Segment Start: Text segment

Riot police digging their knees into prone protesters’ backs, a procession of angry young men carrying a dead comrade to City Hall, the question “Is national unity to be imposed with police batons?” addressed to an investigating committee. Many of us see scenes of revolt and repression like these on the road ahead—and all around us already—but these ones are from Poland in 1970-1980, when shipyards, industrial plants, public transit systems, and many other sectors of the economy were repeatedly shut down in a decade-long wave of strikes. By the time Andrzej Wajda incorporated this archival footage into Man of Iron in 1981, these actions had led to the establishment of the country’s first independent labor unions since the beginning of the Communist period.
Through the intermediary of Winkel (Marian Opania), an alcoholic reporter who sweats and shakes his way through the narrative, we’re introduced to the young longshoreman Maciek Tomczyk (Jerzy Radziwilowicz). After his involvement in the massive student protests of 1968 and his father’s murder by police during a shipyard strike in 1970, Maciek took up the same line of work to finish what his father had started. For his political work, Maciek is now under attack by the police, who have compiled a rap sheet featuring assault and battery, currency dealing, “hooliganism,” and mental illness. (During this period in the Soviet Union, police commonly used psychiatry to delegitimize political opposition as “mental instability”—a tactic that also currently enjoys widespread application in the American media.) Wajda states in a disclaimer that although the characters are fictional, “the situations are real,” and the same could be said for the mentally ill of that period—the dissident psychos are figments of the authorities’ imaginations, but there is a real psychosis that permeates the entire society. As a psychiatrist in the film puts it to a patient, “Sick? No more than 30 million of our compatriots.”
This psychosis is the lie of a healthy Socialist society, propped up by what (in the context of the late Soviet Union) linguistic anthropologist Alexei Yurchak called the “hypernormalization” of authoritative discourse (also the broad subject of Adam Curtis’s recent film of the same name). Maciek’s martyred father (also played by Jerzy Radziwilowicz), who knows that the illusion of stability created by this official language and the violent authoritarian methods used to enforce it can not last forever, declares “No lie can hold up for long”—or, as James Baldwin once put it, "no kingdom can maintain itself by force alone.”
The docufiction character of Wajda’s film is felt most strongly in the false sightlines established between characters and secretly filmed police in footage from years earlier and in the numerous appearances of former Solidarity leader and Polish president Lech Wałęsa, who joins clergy in a public prayer for the strikers and blesses the protagonist’s wedding.

Segment End: Text segment
Segment Start: Recorded data

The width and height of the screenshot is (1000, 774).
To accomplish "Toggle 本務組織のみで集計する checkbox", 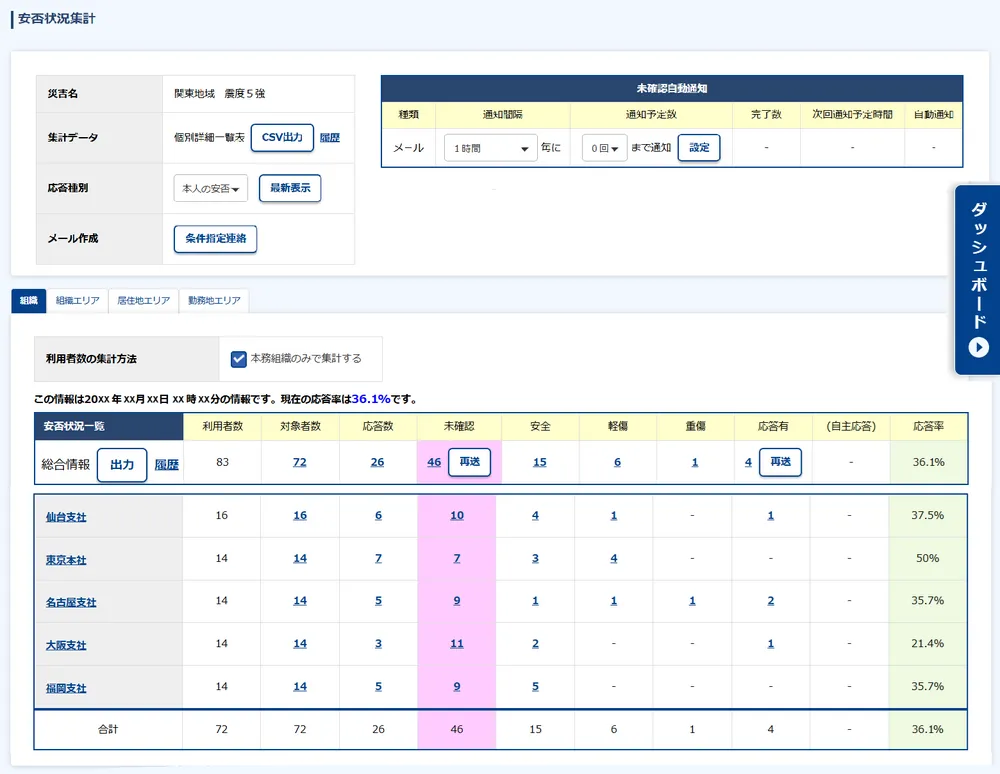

Segment End: Recorded data

*Problem 1*:
Transcribe the part of the Man of Iron review that begins at the words "The docufiction character" and stops after "the protagonist’s wedding.".
*Problem 2*:
Answer these questions using the Man of Iron review.
(a) In what year did Andrzej Wajda incorporate the archival footage into Man of Iron?
(b) Which actor plays the reporter Winkel?
(c) Which linguistic anthropologist is credited with the term "hypernormalization"?

*Exercise answer 1*:
The docufiction character of Wajda’s film is felt most strongly in the false sightlines established between characters and secretly filmed police in footage from years earlier and in the numerous appearances of former Solidarity leader and Polish president Lech Wałęsa, who joins clergy in a public prayer for the strikers and blesses the protagonist’s wedding.

*Exercise answer 2*:
(a) 1981
(b) Marian Opania
(c) Alexei Yurchak